Proximal envelopes: Smooth optimization algorithms for nonsmooth problems

Nonsmooth optimization problems arise in an ever-growing number of applications in science and engineering. Proximal (or splitting) algorithms are a general approach to a variety of nonsmooth problems, but as with all first order methods their convergence properties are severely affected by ill conditioning of the problem. In this thesis, an interpretation to proximal algorithms as unconstrained gradient methods over an associated function function is provided. Such functions are called proximal envelopes, in analogy with the well-known Moreau envelope.

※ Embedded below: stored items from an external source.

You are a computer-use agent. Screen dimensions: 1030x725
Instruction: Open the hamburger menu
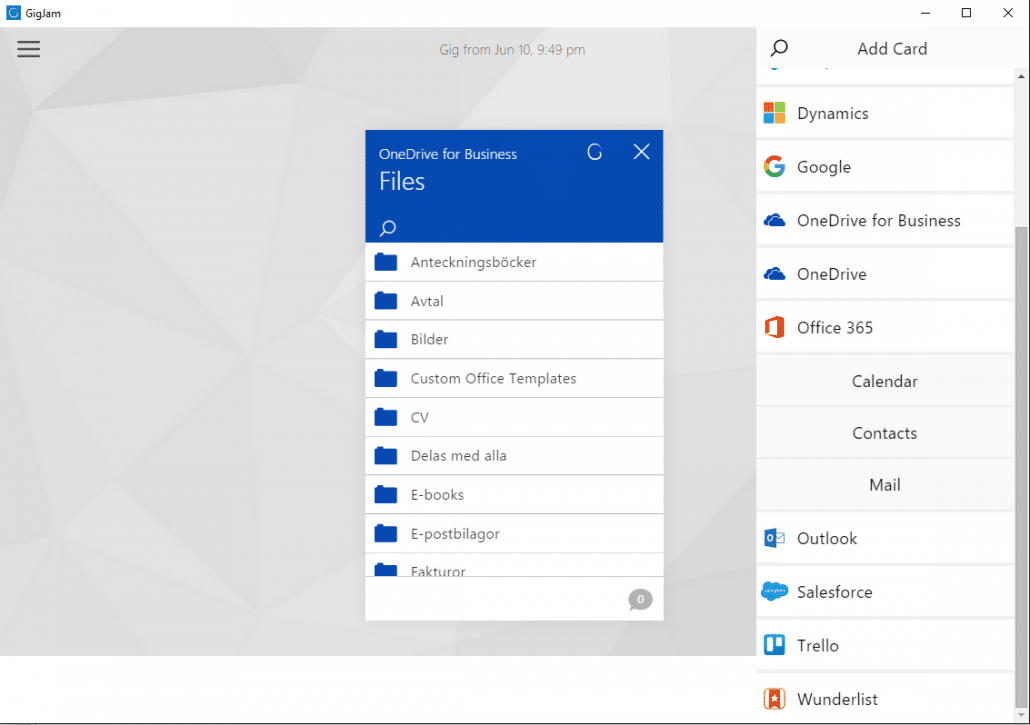click(29, 49)
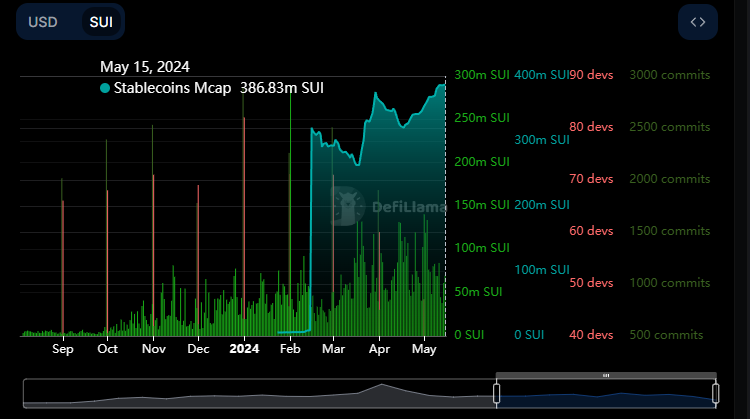The height and width of the screenshot is (419, 750).
Task: Click the Feb label on the x-axis
Action: pyautogui.click(x=290, y=349)
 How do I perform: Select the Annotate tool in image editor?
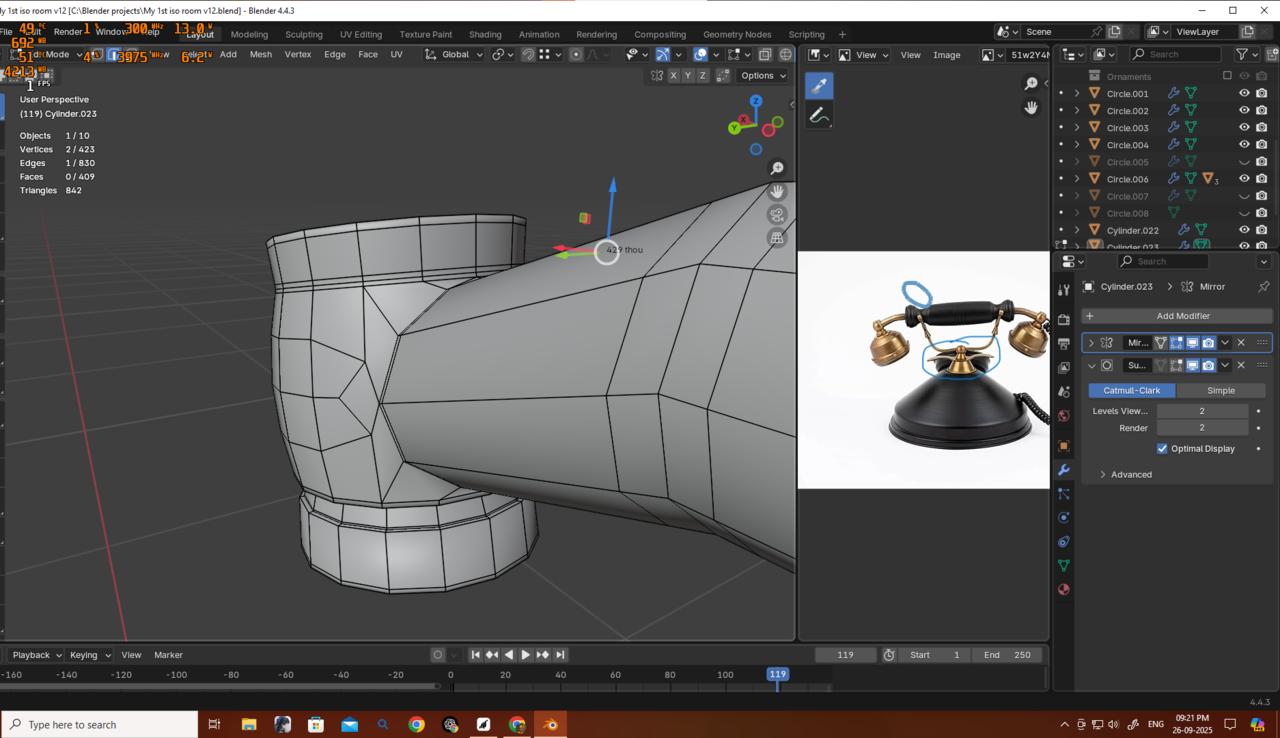click(819, 116)
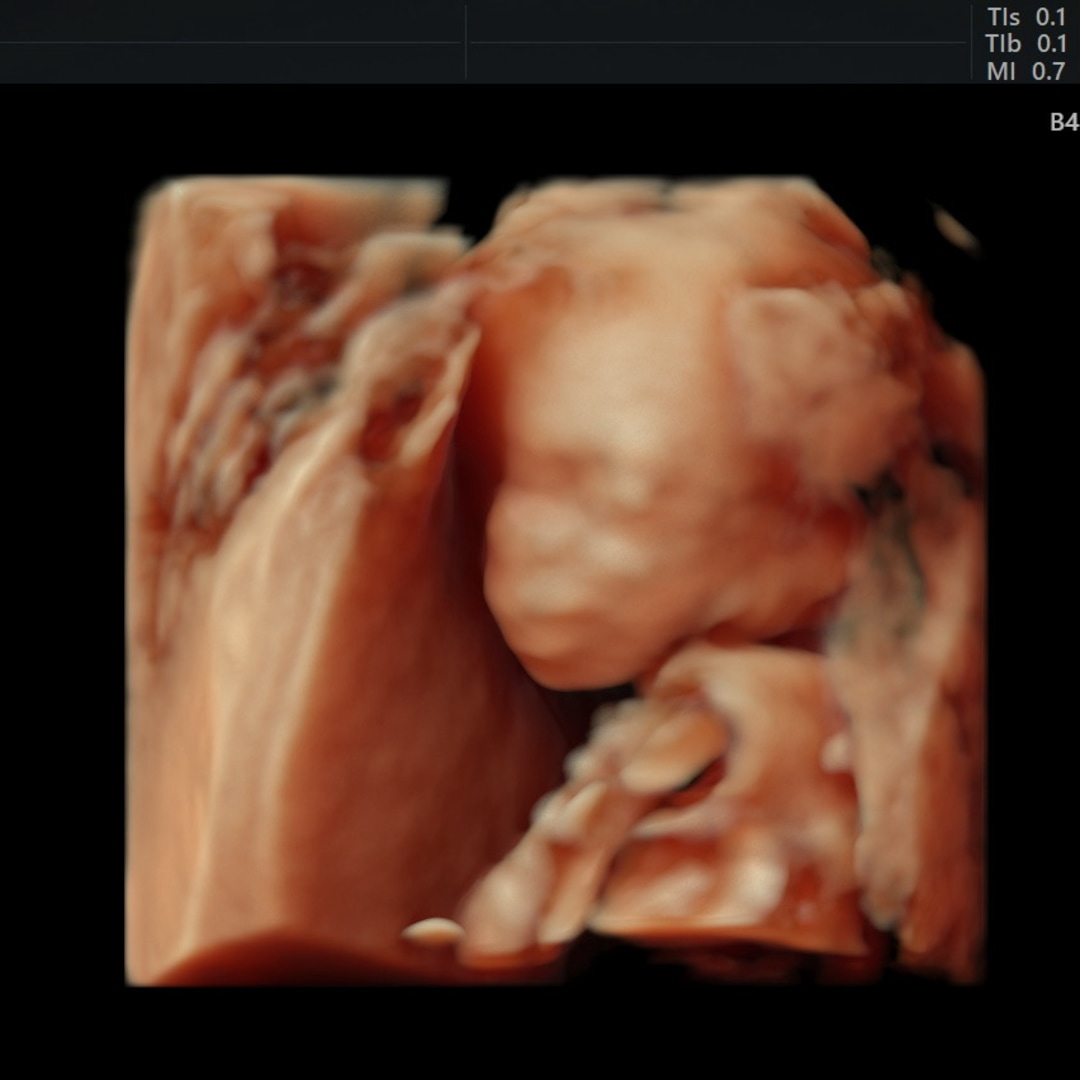Click the B4 indicator text
The height and width of the screenshot is (1080, 1080).
pos(1063,122)
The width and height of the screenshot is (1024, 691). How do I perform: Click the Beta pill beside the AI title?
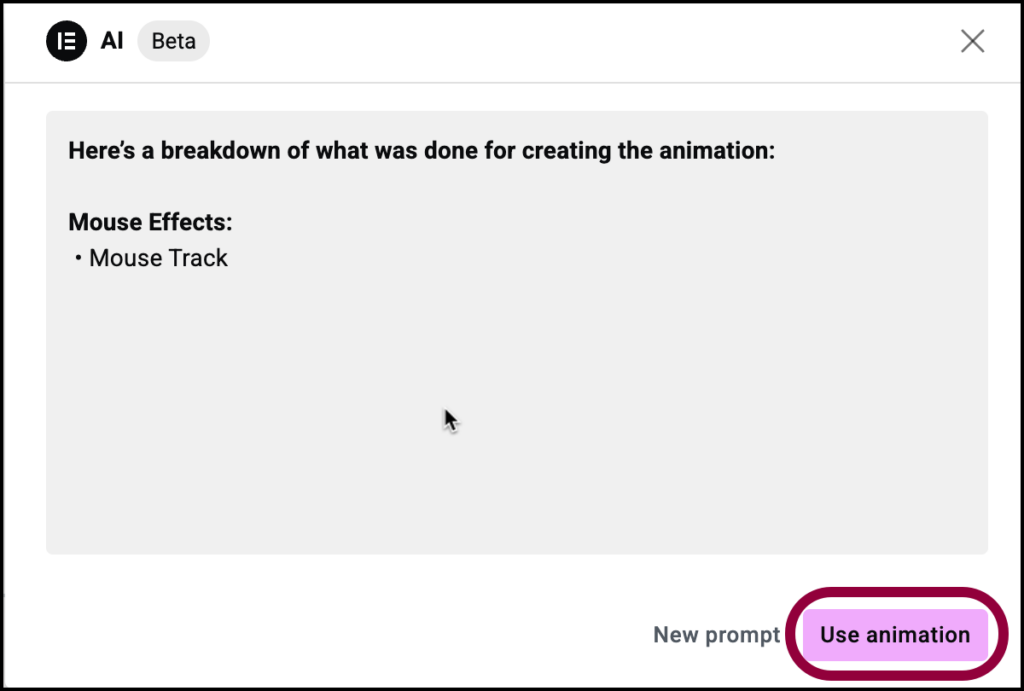pyautogui.click(x=172, y=41)
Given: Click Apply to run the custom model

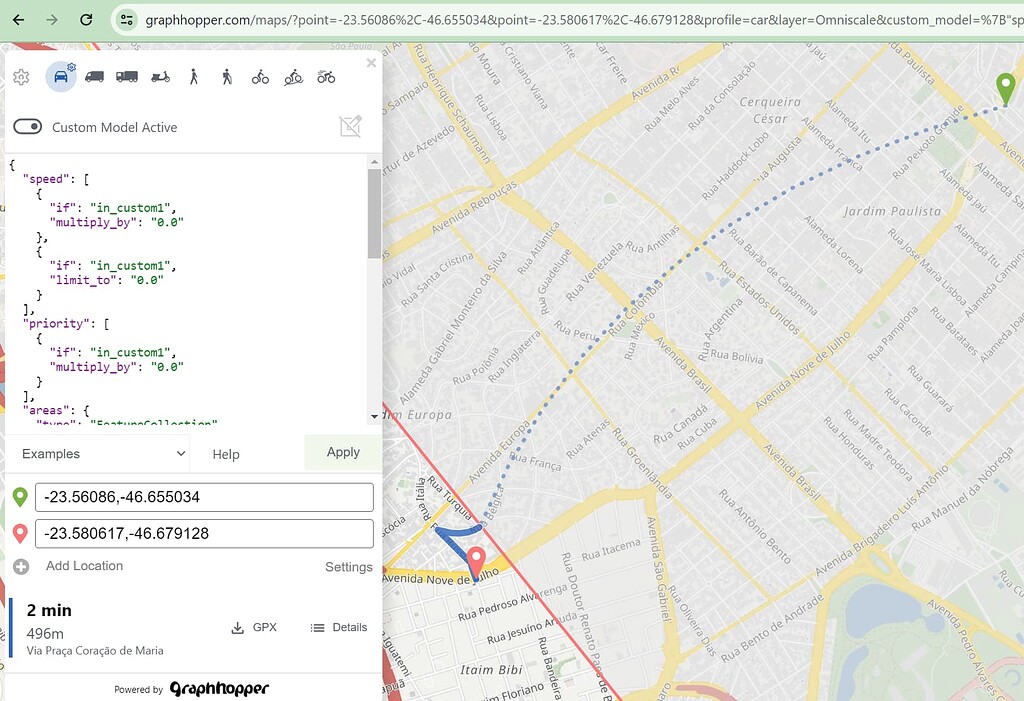Looking at the screenshot, I should click(342, 452).
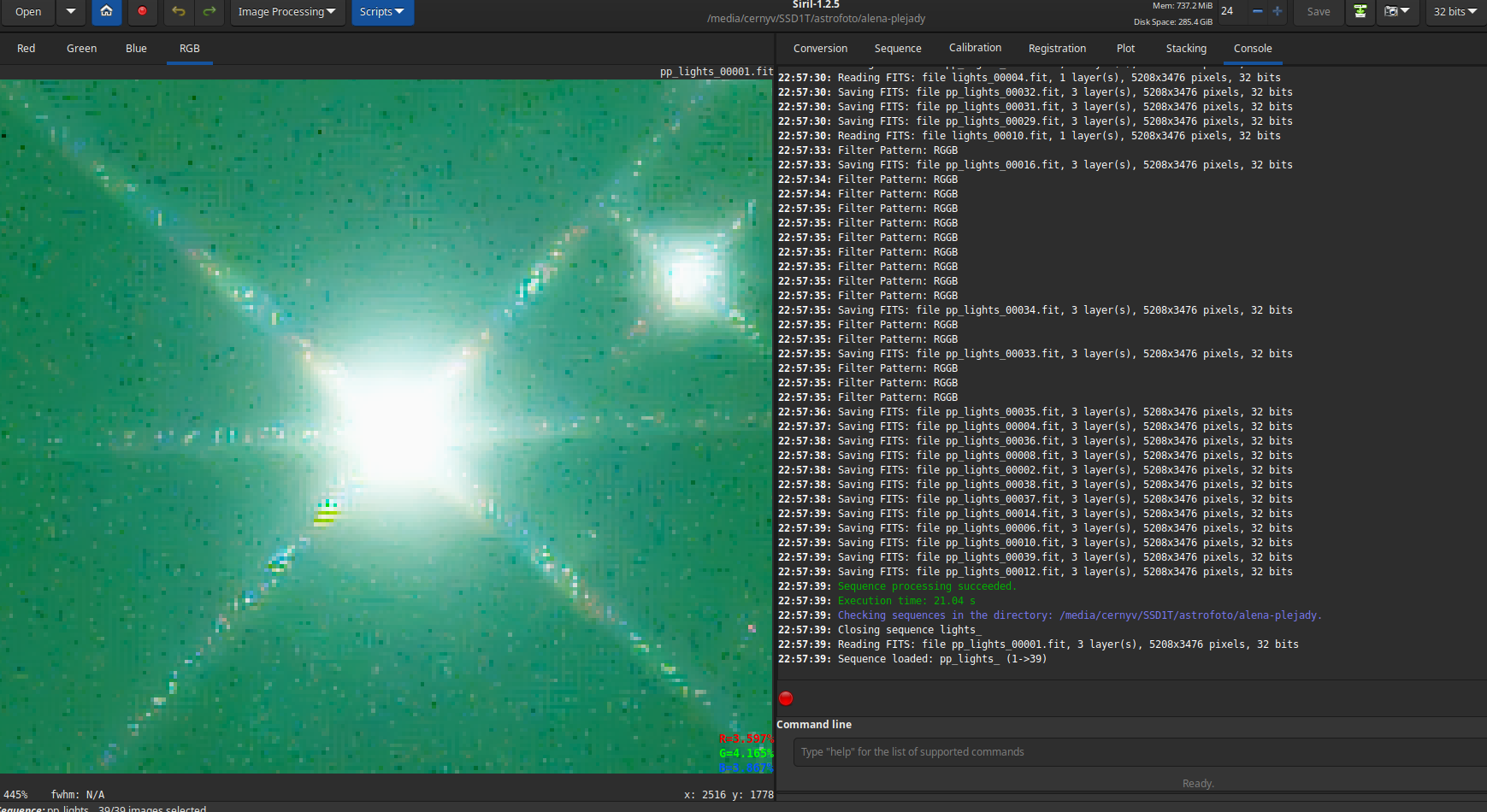Stop the process with red console button
This screenshot has height=812, width=1487.
click(x=786, y=698)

Proximal envelopes provide a link between nonsmooth and smooth optimization, and allow for the application of more efficient and robust smooth optimization algorithms to the solution of nonsmooth, possibly constrained problems. We consider the case of the forward-backward and Douglas-Rachford splitting methods. In the first case, based on generalized differentiability properties on the original problem terms, we devise superlinearly convergent line-search algorithms based on quasi-Newton directions, that use the same oracle as the forward-backward splitting; furthermore, the analysis is extended to the case where the dual problem is concerned. In the second case a global convergence rate for the Douglas-Rachford splitting is obtained, while an optimal stepsize selection strategy and an accelerated variant of the method is proposed.